Work order >>
Arrange the entries from the line with "on slide-title: Appalachian" up to and including the line with "Looking at the image, I should click on (486, 59)." as a numbered list, leaving out blank lines.

Source data >>

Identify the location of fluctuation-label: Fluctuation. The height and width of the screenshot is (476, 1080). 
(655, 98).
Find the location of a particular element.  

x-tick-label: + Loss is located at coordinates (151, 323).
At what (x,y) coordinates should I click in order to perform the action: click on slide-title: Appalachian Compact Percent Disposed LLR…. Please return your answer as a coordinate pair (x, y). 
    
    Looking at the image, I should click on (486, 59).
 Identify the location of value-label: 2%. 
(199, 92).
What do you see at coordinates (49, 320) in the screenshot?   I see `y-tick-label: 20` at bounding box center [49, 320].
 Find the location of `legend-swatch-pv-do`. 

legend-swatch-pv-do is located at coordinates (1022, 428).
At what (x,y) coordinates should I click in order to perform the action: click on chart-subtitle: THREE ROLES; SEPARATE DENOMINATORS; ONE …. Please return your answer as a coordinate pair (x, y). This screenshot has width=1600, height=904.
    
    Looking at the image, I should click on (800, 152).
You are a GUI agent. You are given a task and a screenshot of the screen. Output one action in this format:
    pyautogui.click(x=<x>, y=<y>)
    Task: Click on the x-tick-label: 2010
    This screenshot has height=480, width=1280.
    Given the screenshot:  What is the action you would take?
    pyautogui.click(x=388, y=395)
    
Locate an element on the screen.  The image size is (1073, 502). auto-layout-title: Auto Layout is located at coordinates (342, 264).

Task answer >>
1. At what (x,y) coordinates should I click in order to perform the action: click on slide-title: Appalachian Compact Percent Disposed LLR…. Please return your answer as a coordinate pair (x, y). 
2.     Looking at the image, I should click on (486, 59).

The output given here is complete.